■ TASK DIRECTIONS
Write out the entries from the line containing "At what (x,y)" down through the line containing "Looking at the", both ends included, leaving the pictures out.

─── LISTED RECORDS ───

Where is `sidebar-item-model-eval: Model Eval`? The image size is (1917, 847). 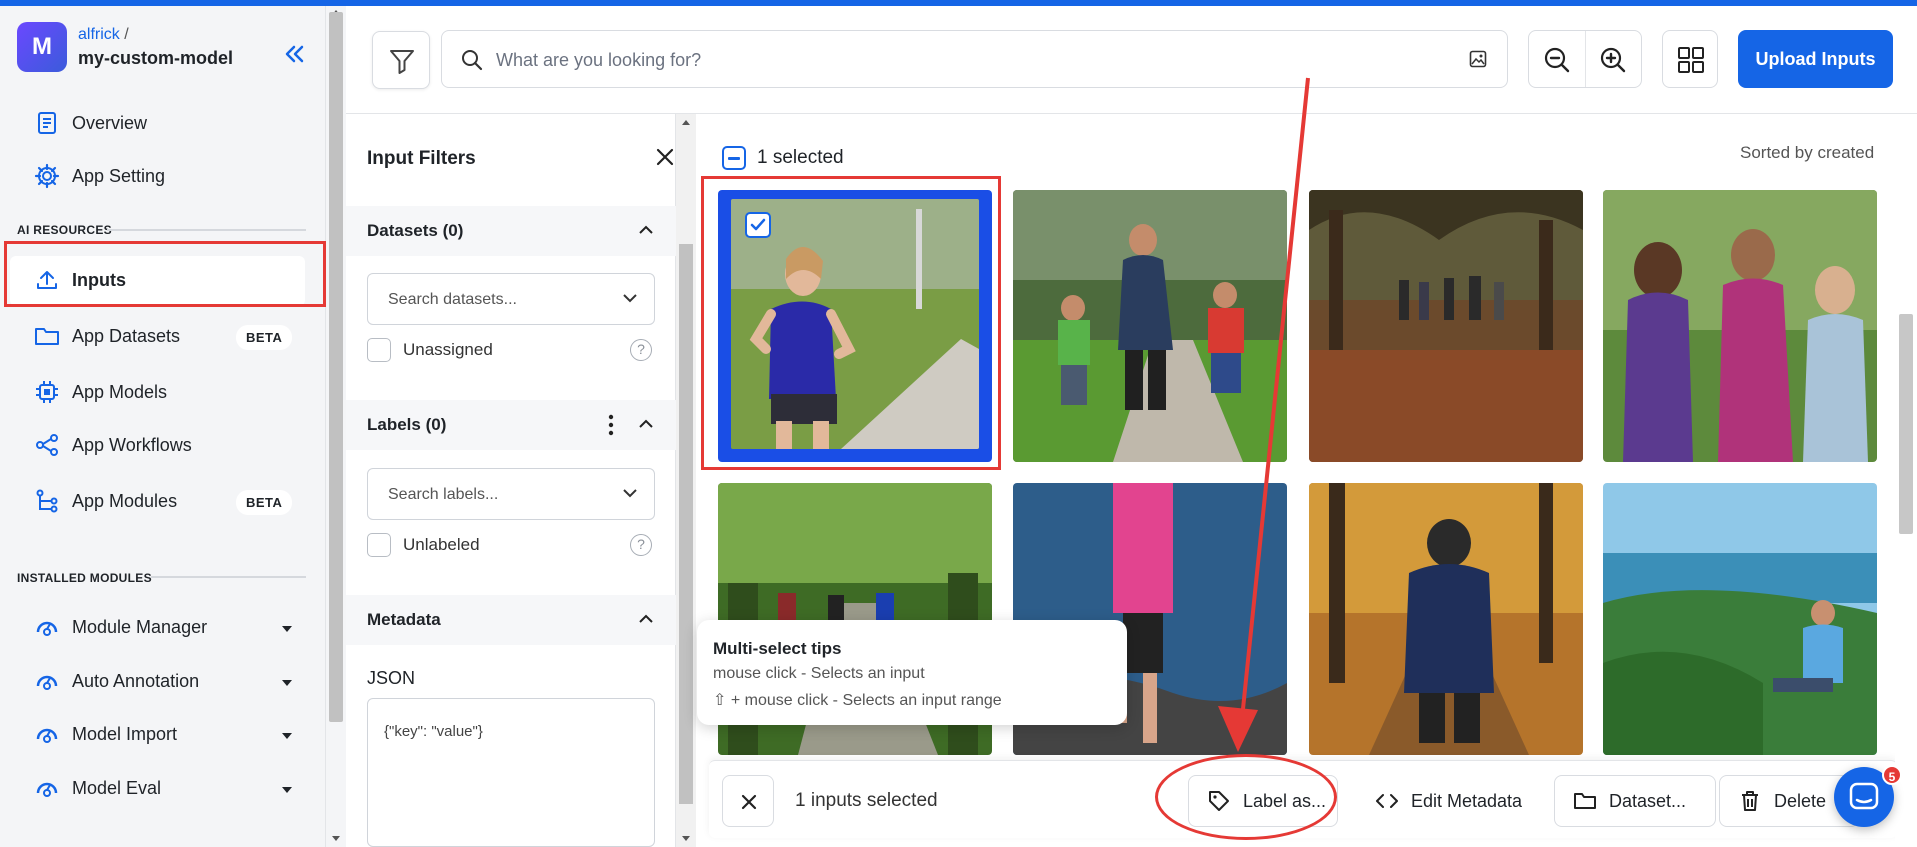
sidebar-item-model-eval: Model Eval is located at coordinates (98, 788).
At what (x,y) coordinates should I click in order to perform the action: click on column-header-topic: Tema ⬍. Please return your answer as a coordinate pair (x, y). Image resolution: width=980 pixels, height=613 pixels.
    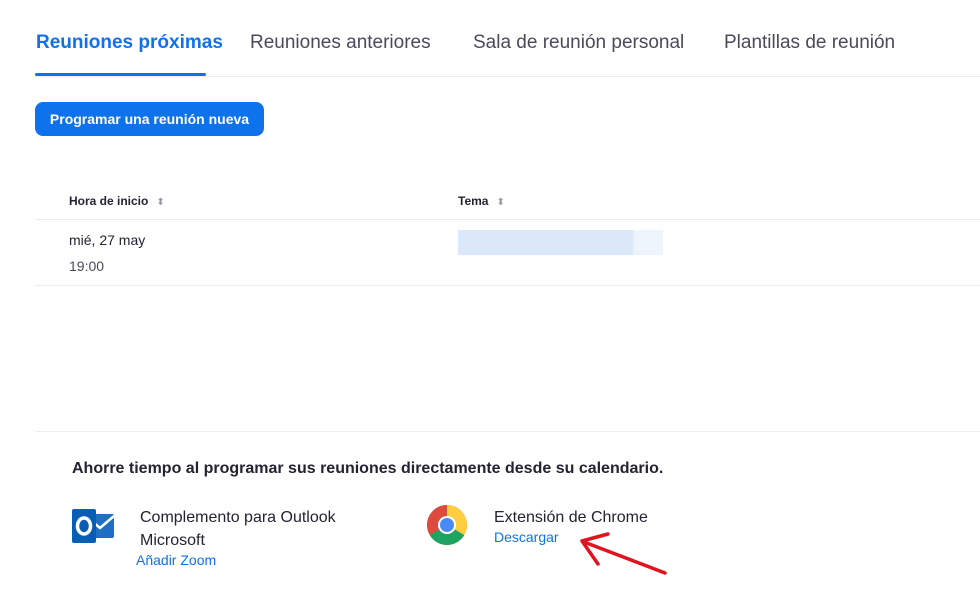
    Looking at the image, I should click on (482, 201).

───
─── LISTED RECORDS ───

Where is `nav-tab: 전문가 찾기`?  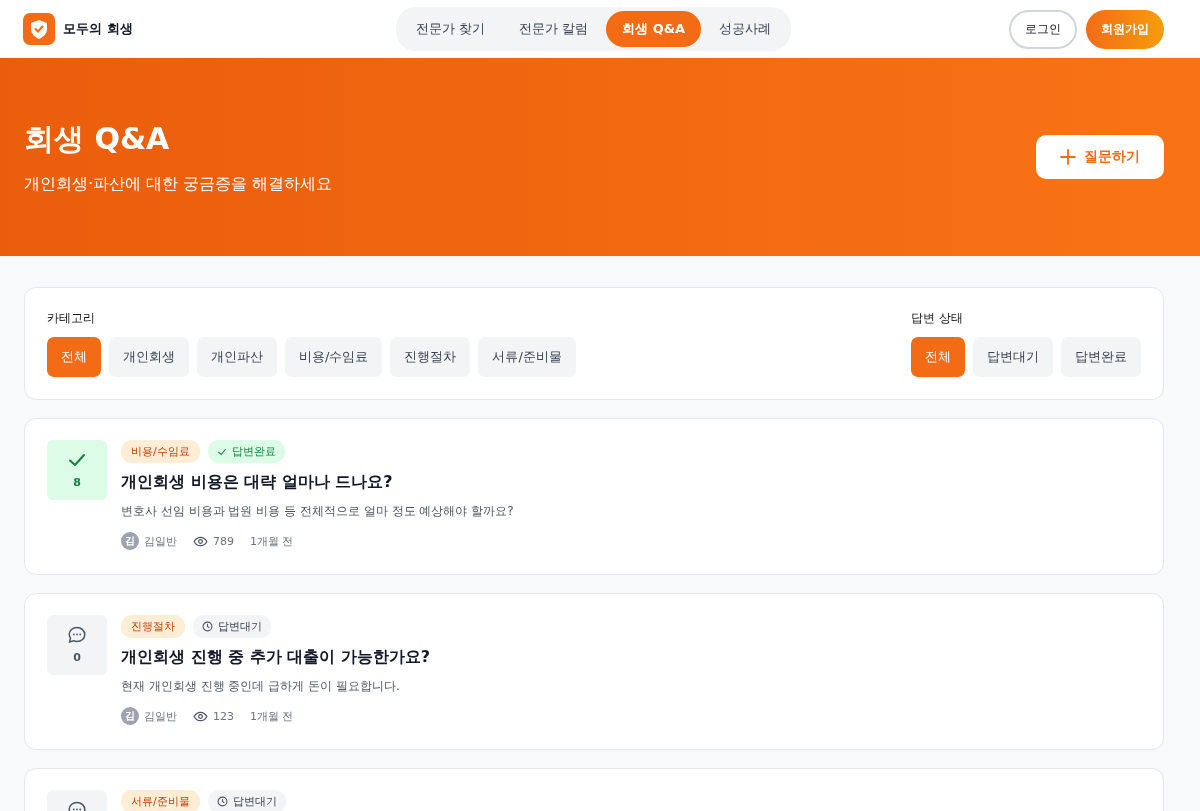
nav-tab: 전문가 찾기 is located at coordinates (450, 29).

───

■ RESULT BELOW
At what (x,y) coordinates should I click in order to perform the action: click on column-header-topic: Tema ⬍. Please return your answer as a coordinate pair (x, y). Image resolution: width=980 pixels, height=613 pixels.
    Looking at the image, I should click on (482, 201).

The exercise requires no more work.